DATA EXTRACTS:
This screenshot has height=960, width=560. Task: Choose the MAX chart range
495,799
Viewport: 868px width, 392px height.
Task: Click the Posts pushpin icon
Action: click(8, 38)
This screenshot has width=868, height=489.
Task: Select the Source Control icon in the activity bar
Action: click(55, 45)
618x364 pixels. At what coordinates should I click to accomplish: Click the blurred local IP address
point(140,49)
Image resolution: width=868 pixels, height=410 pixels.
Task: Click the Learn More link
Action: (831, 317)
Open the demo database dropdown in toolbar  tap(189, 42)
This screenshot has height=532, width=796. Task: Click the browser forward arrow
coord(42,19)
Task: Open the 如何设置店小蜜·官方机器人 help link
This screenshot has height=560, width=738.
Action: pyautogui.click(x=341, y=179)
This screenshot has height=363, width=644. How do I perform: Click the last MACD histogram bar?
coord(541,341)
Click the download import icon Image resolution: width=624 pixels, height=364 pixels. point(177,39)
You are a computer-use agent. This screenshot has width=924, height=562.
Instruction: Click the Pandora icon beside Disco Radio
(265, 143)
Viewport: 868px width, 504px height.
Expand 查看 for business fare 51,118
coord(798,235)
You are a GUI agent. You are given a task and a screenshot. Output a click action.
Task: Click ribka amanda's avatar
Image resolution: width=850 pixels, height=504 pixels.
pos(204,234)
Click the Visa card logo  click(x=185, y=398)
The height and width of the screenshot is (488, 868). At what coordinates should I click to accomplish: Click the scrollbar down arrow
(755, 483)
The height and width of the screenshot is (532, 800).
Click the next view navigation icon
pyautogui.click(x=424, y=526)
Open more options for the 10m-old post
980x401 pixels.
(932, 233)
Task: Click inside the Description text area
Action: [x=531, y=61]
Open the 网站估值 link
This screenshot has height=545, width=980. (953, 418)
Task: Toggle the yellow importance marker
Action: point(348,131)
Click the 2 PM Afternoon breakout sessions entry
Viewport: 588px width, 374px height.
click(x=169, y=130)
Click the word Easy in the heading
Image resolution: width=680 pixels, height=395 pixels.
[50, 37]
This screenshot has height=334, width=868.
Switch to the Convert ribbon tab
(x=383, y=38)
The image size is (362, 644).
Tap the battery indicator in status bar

WHAT IS EXPECTED:
Your task is to restate, word for word, each line from the one that includes "Viewport: 588px width, 374px height." to the end of the records, with both ends included and nothing else.

EXERCISE RESPONSE:
Viewport: 588px width, 374px height.
click(x=169, y=130)
Click the word Easy in the heading
Image resolution: width=680 pixels, height=395 pixels.
[50, 37]
This screenshot has height=334, width=868.
Switch to the Convert ribbon tab
(x=383, y=38)
The image size is (362, 644).
Tap the battery indicator in status bar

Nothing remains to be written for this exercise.